ABOUT THE EVENT – “PROBABILISTIC PROGRAMMING”: Deep learning neural networks combined with Bayesian probabilistic models are enabling AI to have a huge impact on science and engineering. Join a group of AI researchers and scientists in a discussion of these trends as they impact biology. AI has recently discovered the antibiotic “halicin”, is making great strides in folding proteins, and is giving biologists new clarity in analyzing cell data. We discuss the role of probability and machine learning and where we see these trends heading in the future.
SPEAKERS: *George Gregory – Co-Founder & CEO, System AI, Inc. [MODERATOR] *Daniel Goncharov – Head of 42 AI & Robotics + Google Developer Expert in ML *Steve Omohundro – Research Scientist, Facebook + Author, “Geometric Perturbation Theory in Physics” *Nikesh Kotecha – Adjunct Prof. Stanford University + frmr Informatics VP Parker Institute for Cancer Immunotherapy
The deep learning AI revolution has been sweeping the world for a decade now. Deep neural nets are routinely used for tasks like translation, fraud detection, and image classification. PwC estimates that they will create $15.7 trillion/year of value by 2030. But most current networks are “discriminative” in that they directly map inputs to predictions. This type of model requires lots of training examples, doesn’t generalize well outside of its training set, creates inscrutable representations, is subject to adversarial examples, and makes knowledge transfer difficult. People, in contrast, can learn from just a few examples, generalize far beyond their experience, and can easily transfer and reuse knowledge. In recent years, new kinds of “generative” AI models have begun to exhibit these desirable human characteristics. They represent the causal generative processes by which the data is created and can be compositional, compact, and directly interpretable. Generative AI systems that assist people can model their needs and desires and interact with empathy. Their adaptability to changing circumstances will likely be required by rapidly changing AI-driven business and social systems. Generative AI will be the engine of future AI innovation.

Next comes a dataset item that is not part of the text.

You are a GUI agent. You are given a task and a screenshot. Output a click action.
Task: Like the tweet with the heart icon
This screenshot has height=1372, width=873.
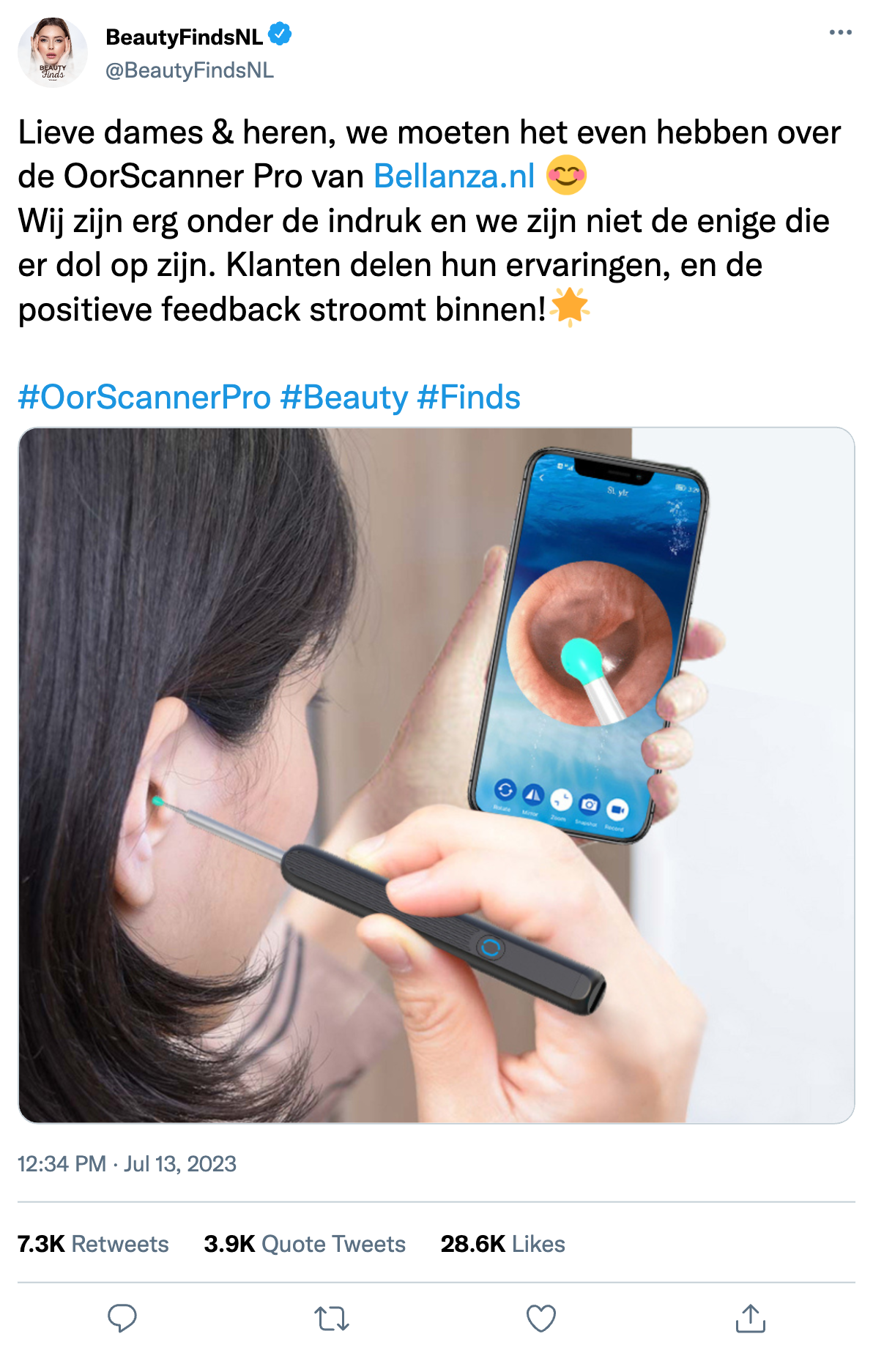click(541, 1319)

KEYNOTE SPEAKER: Steve Omohundro, PhD – Research Scientist @ Facebook + Author, “Geometric Perturbation Theory in Physics” Steve Omohundro has done fundamental research in AI for 35 years and is currently a Research Scientist at Facebook working on AI-based simulation. He has a PhD in physics, was an AI professor at the University of Illinois, and has been a scientist at several research labs and startup companies. He co-founded one of the first complex systems institutes, designed the first data-parallel programming language, invented manifold learning, co-developed the first image recommender system, co-developed the first attention-driven neural nets, co-built the first lip reading system, and developed many other machine learning algorithms. His work on AI’s social impact was featured in the book “Our Final Invention” and he appears in the Universal Pictures documentary “We Need to Talk About AI”. He believes that AI is about to unlock enormous business and social value.